As climate change threatens to upend societies around the world, concerns about mass climate migration are becoming widespread. As far back as 1992, the Intergovernmental Panel on Climate Change (IPCC) warned “the gravest effects of climate change may be those on human migration as millions are displaced by shoreline erosion, coastal flooding, and severe drought.” In recent years, tens of millions of people have been displaced annually by natural disasters (which can be, but are not always, related to climate change), and disasters often prompt more internal displacement than do conflicts, according to the Internal Displacement Monitoring Centre. Increasingly unpredictable patterns of rainfall and drought are straining the livelihoods of smallholder farmers around the world. Some governments have embarked on planned relocation of communities threatened by rising seas and natural disasters. As climate change becomes more extreme, the consequences will continue unfolding. Researchers and analysts have repeatedly tried to quantify how many people will be uprooted by climate change, with estimates ranging from the hundreds of millions to well more than 1 billion. In the process, they have created a new category of migrants sometimes referred to as environmental migrants, climate refugees, and increasingly, climate migrants.

However, these terms are nebulous and, crucially, carry no legal meaning. No government currently offers a legal migration pathway based solely on an individual’s exposure to climate change, and the UN High Commissioner for Refugees (UNHCR) has made clear that fleeing the impacts of climate change is not sufficient grounds for receiving refugee status, which is limited to people escaping persecution. The use of these terms, particularly “climate refugee,” has prompted contentious debates among academics, activists, and others.

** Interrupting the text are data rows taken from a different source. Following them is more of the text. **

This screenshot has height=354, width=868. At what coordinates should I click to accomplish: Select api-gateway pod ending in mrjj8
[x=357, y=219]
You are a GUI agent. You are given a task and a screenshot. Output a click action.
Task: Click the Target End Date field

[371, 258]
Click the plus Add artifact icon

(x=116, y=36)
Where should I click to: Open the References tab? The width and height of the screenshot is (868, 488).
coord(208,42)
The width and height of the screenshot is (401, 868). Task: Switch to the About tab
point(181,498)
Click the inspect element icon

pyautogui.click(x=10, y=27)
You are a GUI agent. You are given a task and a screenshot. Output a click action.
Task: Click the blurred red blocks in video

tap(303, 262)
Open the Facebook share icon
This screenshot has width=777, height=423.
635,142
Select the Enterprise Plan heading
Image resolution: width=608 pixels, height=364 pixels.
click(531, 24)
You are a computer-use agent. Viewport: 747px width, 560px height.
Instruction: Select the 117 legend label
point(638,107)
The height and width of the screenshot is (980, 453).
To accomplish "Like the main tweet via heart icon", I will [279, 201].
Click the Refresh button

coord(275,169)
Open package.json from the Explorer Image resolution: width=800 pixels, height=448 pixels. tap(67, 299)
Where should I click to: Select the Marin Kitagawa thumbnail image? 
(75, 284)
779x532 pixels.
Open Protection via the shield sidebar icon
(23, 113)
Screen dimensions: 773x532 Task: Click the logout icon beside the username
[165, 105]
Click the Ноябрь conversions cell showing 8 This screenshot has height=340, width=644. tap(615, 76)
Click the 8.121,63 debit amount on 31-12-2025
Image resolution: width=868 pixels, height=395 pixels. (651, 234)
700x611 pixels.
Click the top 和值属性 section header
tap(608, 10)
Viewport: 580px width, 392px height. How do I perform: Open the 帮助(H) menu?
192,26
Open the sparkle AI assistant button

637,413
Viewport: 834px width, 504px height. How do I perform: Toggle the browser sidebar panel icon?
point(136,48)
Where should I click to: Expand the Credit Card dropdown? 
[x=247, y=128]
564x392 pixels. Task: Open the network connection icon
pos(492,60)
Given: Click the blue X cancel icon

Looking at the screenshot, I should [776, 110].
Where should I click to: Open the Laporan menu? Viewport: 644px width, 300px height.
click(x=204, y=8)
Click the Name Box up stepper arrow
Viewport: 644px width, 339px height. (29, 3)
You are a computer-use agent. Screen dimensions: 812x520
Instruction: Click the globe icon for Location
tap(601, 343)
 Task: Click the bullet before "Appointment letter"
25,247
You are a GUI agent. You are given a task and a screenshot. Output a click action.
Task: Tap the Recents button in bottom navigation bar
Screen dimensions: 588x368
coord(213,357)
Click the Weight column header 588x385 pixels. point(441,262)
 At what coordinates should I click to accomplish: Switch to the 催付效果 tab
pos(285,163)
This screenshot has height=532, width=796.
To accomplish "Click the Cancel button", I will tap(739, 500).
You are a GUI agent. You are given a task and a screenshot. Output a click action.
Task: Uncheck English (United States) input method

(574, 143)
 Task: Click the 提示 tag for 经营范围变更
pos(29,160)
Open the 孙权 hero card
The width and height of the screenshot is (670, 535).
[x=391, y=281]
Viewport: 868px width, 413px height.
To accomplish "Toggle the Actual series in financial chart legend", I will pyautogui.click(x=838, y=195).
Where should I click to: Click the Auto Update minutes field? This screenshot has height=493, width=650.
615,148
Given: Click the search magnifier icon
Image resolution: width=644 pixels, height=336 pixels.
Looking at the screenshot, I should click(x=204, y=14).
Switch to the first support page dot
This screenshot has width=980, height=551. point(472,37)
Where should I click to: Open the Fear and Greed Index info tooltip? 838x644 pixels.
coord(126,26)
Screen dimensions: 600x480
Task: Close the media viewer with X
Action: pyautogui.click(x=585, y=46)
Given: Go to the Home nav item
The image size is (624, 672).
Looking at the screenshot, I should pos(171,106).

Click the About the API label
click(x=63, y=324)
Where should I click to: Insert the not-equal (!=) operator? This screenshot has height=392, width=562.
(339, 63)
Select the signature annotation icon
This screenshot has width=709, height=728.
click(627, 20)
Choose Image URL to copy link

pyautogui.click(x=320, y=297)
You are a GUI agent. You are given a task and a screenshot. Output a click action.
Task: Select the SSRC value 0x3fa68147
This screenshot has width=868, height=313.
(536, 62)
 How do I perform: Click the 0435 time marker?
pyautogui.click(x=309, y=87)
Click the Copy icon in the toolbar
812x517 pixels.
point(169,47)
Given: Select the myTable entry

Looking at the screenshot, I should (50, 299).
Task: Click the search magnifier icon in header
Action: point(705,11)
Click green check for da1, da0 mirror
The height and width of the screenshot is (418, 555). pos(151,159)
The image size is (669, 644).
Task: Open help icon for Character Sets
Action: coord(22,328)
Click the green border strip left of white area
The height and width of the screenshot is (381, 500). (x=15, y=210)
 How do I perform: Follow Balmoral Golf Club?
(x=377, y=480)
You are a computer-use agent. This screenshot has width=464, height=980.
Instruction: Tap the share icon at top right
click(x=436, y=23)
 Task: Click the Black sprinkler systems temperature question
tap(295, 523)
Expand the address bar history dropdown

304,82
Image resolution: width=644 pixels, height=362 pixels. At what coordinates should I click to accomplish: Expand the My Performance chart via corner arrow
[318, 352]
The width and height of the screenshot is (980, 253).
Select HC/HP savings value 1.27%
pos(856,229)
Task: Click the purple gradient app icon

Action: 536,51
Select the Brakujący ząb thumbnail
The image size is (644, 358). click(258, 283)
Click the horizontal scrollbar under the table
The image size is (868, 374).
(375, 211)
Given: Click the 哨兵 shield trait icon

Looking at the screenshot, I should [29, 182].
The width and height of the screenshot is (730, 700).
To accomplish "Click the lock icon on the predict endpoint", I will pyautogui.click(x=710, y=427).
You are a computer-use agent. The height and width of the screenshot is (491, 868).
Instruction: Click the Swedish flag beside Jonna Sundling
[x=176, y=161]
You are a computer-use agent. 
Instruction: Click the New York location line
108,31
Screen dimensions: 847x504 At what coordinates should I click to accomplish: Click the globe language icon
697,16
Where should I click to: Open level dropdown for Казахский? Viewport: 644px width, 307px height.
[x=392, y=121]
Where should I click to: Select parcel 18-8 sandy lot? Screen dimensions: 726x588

Nevertheless, the concept of climate migration remains influential in policy-oriented research, most notably in forecasting future scenarios. The World Bank’s influential Groundswell reports estimate that without serious efforts to limit greenhouse gas emissions, 216 million people could become climate migrants within their own countries by 2050. The African Climate Mobility Initiative projects that in Africa alone, the number of internal climate migrants could reach up to 113 million by 2050. These numbers are worrisome—partly by design. Reports often highlight the worst-case scenarios to galvanize international action on climate change. More sensational analysis tends to conflate the number of people living in areas seriously threatened by rising sea levels and other environmental threats with the number of future climate migrants. This neglects the potential for adaptation measures—like building sea walls, creating new food systems, or using air conditioning—that can help keep people in place. It also neglects the reality that societies are already remarkably mobile. Even in the countries that are most vulnerable to climate change, people are already on the move internally and internationally for work, housing, education, family reunification, security, adventure, and other reasons. Rather than forecasting how many people will be uprooted by climate change, analysts might instead ask how climate change will reshape existing patterns of migration and immobility.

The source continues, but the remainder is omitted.